→ **PAGE EXTRACT**:
Automatic Installation

If for some reason the automatic installation doesn't work, refer to "
Manual Installation."

The examples here show an Apache server installed as described in, Apache Installation, and, Configuring Apache. The host name, directories, and user and group names may be different.

  1. Log in as the superuser and start the install script.
    $ su
    Password:
    # perl install
    
  2. The install script will search for the Web server and its configuration If the system has more than one Web server the install script will ask which to use. This step can take several minutes.
    OnSearch installation.  If this program can't determine the site
    configuration, read INSTALL.html.
    
    NOTE: If you've already installed OnSearch, make a backup copy.
    Press [Ctrl-C] to exit now if necessary.
    
    The Web server is /usr/local/apache2/bin/httpd.  Is this correct (y/n)?
    y
    The Web server's configuration file is /usr/local/apache2/conf/httpd.conf.  
    Is this correct (y/n)?
    y
    Configuring for /usr/local/apache2/bin/httpd and /usr/local/apache2/conf/httpd.conf.
    
  3. The install script finds the settings it needs from the Web server's configuration. If you're not certain that the settings are correct, determine that the settings in httpd.conf are also correct.

    Note: The install script will also warn you if the Web server is not configured to handle CGI scripts and Server Side Includes. You must make the necessary changes to httpd.conf before using OnSearch.

    The following values were found:
    The Web site's name is owl.local.net.

→ **DATASET ENTRIES**:
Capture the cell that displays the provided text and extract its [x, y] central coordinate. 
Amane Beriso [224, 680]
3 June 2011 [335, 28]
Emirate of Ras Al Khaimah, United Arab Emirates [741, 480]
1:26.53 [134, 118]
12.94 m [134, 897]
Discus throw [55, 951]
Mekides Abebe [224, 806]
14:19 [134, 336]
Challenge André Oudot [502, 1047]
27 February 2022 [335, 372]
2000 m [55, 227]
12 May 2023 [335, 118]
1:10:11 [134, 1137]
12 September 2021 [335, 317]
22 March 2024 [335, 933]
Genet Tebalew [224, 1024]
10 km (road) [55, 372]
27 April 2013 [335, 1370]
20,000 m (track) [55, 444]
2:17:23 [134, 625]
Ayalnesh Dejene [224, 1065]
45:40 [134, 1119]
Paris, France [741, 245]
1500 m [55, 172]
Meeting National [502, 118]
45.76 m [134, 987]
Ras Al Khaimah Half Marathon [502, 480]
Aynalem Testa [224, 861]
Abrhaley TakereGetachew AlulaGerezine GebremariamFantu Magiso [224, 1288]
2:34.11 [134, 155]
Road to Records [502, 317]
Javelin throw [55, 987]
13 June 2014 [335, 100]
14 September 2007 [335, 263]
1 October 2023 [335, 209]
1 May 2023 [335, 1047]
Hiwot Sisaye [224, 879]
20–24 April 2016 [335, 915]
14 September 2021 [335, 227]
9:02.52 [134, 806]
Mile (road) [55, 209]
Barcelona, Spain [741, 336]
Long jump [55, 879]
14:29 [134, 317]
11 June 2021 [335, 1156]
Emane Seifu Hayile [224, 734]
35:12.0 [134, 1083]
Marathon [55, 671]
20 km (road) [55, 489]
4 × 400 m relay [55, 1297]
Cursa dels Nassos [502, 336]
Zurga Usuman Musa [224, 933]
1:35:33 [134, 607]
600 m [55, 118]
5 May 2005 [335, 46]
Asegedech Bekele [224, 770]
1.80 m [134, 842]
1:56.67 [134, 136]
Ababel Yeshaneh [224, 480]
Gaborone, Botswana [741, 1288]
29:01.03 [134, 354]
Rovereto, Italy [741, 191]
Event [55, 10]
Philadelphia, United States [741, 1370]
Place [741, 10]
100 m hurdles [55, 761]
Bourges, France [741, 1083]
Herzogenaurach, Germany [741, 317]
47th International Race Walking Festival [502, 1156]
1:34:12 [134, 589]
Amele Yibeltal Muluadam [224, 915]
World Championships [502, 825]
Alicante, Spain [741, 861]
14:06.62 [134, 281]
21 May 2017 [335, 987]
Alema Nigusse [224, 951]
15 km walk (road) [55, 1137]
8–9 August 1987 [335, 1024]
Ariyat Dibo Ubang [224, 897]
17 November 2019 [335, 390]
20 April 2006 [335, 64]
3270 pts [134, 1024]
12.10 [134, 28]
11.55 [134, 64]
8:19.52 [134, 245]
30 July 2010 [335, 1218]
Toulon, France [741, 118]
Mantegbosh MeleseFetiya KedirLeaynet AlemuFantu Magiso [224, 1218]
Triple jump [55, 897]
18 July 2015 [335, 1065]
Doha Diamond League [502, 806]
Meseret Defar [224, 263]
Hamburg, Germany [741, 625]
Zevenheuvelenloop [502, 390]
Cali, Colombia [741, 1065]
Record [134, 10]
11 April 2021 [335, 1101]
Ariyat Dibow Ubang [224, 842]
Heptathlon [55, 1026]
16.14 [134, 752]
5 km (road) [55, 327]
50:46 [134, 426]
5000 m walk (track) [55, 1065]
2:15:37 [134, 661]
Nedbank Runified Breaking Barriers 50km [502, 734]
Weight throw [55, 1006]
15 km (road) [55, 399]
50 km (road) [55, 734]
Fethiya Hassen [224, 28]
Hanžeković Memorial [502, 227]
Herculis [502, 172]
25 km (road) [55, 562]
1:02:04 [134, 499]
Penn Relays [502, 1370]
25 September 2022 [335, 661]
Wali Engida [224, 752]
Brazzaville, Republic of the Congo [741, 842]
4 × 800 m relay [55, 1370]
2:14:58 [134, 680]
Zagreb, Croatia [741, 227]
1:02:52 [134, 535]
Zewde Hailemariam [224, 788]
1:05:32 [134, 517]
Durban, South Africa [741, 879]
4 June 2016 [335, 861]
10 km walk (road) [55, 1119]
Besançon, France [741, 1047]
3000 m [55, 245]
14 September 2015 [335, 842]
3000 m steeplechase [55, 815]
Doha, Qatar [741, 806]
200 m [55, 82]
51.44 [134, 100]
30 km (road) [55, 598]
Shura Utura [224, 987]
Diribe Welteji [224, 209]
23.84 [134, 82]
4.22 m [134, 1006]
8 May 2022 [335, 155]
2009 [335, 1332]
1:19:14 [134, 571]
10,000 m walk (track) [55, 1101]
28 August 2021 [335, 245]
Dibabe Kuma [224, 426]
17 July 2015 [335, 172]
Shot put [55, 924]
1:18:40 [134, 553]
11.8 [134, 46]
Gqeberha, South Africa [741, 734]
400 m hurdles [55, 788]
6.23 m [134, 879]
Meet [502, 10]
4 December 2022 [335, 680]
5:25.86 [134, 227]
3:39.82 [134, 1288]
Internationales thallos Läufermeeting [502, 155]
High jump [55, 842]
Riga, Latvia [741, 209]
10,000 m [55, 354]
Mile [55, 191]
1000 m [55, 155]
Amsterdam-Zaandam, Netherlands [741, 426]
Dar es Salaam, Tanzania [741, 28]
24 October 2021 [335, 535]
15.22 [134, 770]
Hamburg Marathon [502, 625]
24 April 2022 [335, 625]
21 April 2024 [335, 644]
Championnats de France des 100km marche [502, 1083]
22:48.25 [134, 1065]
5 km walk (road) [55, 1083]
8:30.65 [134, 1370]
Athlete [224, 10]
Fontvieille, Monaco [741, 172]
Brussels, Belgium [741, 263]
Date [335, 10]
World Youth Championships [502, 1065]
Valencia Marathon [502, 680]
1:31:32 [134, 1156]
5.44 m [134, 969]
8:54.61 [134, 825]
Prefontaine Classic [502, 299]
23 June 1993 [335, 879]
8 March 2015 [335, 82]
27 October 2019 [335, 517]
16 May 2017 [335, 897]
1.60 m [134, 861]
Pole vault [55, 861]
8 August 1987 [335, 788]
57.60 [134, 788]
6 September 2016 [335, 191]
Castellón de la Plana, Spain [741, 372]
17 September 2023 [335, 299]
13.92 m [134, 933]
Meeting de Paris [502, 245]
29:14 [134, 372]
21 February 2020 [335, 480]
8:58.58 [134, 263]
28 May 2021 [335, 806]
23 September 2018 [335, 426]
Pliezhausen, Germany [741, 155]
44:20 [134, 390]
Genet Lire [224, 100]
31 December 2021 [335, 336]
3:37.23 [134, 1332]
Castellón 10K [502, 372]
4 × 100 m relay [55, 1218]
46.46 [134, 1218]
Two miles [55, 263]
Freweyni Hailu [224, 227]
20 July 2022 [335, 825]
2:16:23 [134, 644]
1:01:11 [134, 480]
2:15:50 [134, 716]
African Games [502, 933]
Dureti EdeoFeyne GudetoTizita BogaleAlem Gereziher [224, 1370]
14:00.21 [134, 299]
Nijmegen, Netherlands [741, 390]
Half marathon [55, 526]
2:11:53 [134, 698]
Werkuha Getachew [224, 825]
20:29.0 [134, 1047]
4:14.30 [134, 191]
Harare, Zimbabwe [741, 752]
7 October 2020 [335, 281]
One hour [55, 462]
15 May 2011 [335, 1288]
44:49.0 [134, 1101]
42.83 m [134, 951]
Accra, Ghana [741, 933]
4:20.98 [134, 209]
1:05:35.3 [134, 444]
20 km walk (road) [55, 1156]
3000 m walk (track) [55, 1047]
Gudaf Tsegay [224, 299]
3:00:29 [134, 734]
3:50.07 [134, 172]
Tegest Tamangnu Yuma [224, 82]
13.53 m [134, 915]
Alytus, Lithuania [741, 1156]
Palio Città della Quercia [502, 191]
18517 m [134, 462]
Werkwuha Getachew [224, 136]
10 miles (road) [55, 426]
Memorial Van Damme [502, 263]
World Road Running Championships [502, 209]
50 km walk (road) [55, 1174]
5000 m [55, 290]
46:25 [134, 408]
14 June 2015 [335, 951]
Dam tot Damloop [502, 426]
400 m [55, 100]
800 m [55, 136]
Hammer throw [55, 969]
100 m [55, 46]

→ **TASK GOAL**:
Reproduce the OnSearch installation guide word for word from "2. The install" to "file is /usr/local/apache2/conf/httpd.conf.". The data above is unrelated to the OnSearch installation guide.

→ **EXERCISE RESULT**:
2. The install script will search for the Web server and its configuration If the system has more than one Web server the install script will ask which to use. This step can take several minutes.
    OnSearch installation.  If this program can't determine the site
    configuration, read INSTALL.html.
    
    NOTE: If you've already installed OnSearch, make a backup copy.
    Press [Ctrl-C] to exit now if necessary.
    
    The Web server is /usr/local/apache2/bin/httpd.  Is this correct (y/n)?
    y
    The Web server's configuration file is /usr/local/apache2/conf/httpd.conf.